Alexander tiene apenas 11 años, pero ya muestra esa personalidad del que ha vivido cosas muy difíciles y no se rompió.
Estuvo separado durante 45 días de su madre y enviado, solo, a un centro de detención a cientos de millas de su madre. Eso es lo que hace la política de “cero tolerancia” del presidente Donald Trump: Separa familias.
Cuando conocí a Alexander, traía ropa nueva – jeans, camisa negra y zapatos tenis rojos. La goma impedía que se le moviera un solo cabello. Con sus ojos bien abiertos, observaba todo y decía muy poco. Nadie puede culparlo de desconfiar de los adultos. Después de todo, no hace mucho que unos extraños lo separaron por la fuerza de su mamá.
Quizás, por eso, hoy no se aleja de ella. Caminan juntos como si estuvieran atados por una cuerda invisible. Otilia, con su camiseta rosa, me contó que se fueron de Guatemala por el crimen y la falta de trabajo. Pero decidió traer sólo a Alexander y dejar atrás a sus tres hermanos de 10, 6 y 4 años de edad. Alexander, el mayor, había sido el elegido para que tuviera una vida mejor en Estados Unidos. Los otros tendrían que esperar.

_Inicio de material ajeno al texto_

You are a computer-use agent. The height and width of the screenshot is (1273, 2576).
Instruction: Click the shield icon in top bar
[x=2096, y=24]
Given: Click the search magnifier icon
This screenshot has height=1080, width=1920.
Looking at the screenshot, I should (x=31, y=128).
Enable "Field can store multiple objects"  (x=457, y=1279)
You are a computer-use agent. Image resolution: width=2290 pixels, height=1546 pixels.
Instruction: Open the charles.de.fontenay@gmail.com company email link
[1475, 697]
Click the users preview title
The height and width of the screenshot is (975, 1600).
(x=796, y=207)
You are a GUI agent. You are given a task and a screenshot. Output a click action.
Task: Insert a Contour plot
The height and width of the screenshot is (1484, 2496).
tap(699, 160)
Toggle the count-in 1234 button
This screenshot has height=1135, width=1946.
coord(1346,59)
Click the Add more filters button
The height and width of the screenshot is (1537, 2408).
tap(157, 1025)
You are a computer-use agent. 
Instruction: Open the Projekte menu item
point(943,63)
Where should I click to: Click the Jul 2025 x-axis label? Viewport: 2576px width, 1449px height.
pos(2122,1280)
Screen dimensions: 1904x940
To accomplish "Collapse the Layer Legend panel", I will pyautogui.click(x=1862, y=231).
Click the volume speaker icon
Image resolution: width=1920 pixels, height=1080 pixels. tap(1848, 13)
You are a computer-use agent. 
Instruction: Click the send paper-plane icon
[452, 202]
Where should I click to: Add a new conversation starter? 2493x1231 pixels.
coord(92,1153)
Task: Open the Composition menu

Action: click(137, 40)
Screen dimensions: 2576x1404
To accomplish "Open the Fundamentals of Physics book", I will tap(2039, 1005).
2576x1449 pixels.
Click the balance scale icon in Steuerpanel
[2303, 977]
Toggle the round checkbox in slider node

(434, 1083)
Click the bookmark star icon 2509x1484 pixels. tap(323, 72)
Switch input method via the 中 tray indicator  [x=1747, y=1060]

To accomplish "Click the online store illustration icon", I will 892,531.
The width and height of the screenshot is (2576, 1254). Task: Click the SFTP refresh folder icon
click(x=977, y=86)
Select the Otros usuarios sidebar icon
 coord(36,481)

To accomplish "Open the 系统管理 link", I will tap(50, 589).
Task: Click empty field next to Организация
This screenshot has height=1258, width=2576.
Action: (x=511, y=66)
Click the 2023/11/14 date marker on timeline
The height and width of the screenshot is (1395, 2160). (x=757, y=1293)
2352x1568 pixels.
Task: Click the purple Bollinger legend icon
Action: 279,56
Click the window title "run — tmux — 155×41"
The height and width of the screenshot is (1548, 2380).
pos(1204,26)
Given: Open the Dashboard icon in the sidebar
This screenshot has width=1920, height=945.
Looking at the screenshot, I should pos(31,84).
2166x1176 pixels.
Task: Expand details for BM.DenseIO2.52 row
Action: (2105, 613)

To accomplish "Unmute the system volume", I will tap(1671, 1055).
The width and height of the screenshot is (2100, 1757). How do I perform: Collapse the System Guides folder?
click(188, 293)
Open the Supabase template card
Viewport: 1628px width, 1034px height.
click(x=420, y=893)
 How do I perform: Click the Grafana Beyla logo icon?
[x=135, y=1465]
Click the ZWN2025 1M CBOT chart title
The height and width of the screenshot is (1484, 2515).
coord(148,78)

Entraron ilegalmente por Arizona, y al poco tiempo los detuvo la patrulla fronteriza. Los metieron en una camioneta muy caliente y luego a “la hielera”, un centro de detención conocido por sus bajas temperaturas. Estuvieron tres días juntos y luego un agente le hizo una terrible pregunta a Otilia: “¿Ya sabes que te van a separar de tu hijo?” No, ella no lo sabía.
Alexander, detrás de un vidrio, vio cómo se llevaban a su mamá. “A ella la llevaban encadenada de las manos, de los pies y de la cintura,” me dijo el niño, con el recuerdo aun haciendo daño. Poco después, lo subieron a un avión con otros niños y se lo llevaron a un centro para menores en Chicago.
Ahí las cosas solo empeoraron para Alexander. Lo primero fue el “bullying”. “A mí me golpearon,” me contó. Un niño de 14 años le metió el pie y su cabeza cayó contra el marco metálico de una cama. Se tocó la nuca y “mi mano estaba llena de sangre”. Lo pusieron en otro cuarto, pero el miedo no desapareció. Quien lo tenía que proteger nunca lo hizo. La trabajadora social a la que fue asignado, “me decía que no me quería ver,” dijo Alexander.
Otros no tuvieron mejor suerte. “Yo he visto a niños sufrir”, me explicó Alexander, antes de detallarme cómo terminó un niño de 6 años luego que lo separaron de su padre. “Al otro día el niño no se podía ni levantar. Estaba todo aguado. Vi a muchos niños llorar.”
Mientras Alexander estuvo en Chicago, solo pudo hablar por teléfono dos veces con su madre, quien enfrentaba un proceso legal ante un juez de migración. Le pusieron una fianza de $20 mil dólares – una cifra descomunal para alguien que huye de Guatemala – y la dejaron salir. A pesar de todo, Otilia no se tuvo que ir del país sin Alexander. Otros inmigrantes sí han sido deportados sin sus hijos.
Más de 2,300 niños han sido separados de sus padres luego de entrar ilegalmente a Estados Unidos, según cifras oficiales. El número exacto jamás lo sabremos. Pero lo que sí sabemos es que el gobierno no pudo cumplir con la orden de un juez para reunificar a todos esos niños con sus padres para el pasado 26 de julio. Hay casos casi imposibles, con menores de edad en centros de detención en Estados Unidos y con sus padres, ya deportados, en Centroamérica y sin recursos ni información sobre cómo recuperarlos.
Le pregunté a Alexander si había valido la pena venir a Estados Unidos. Esperaba un no rotundo. Pero me sorprendió. “Sí”, me dijo, sonando como un adulto y explicándome todos los esfuerzos que hicieron para llegar al norte.
¿Otilia, qué le quisiera decir a Trump? “Que nos comprenda”, me dijo. “Que venimos a buscar un futuro, no a hacer cosas malas, a que nuestros hijos se preparen”. A pesar de todo lo anterior, el gobierno del presidente Trump no se ha tocado el corazón frente a historias como las de Alexander y Otilia. Al contrario. Espera que esta información desaliente la llegada de nuevos inmigrantes.
Este no es, definitivamente, el país que Alexander se había imaginado cuando salió de Guatemala con su mamá. ¿Qué esperabas de Estados Unidos? le pregunté. Su respuesta fue brutal: “Que fuera mejor.”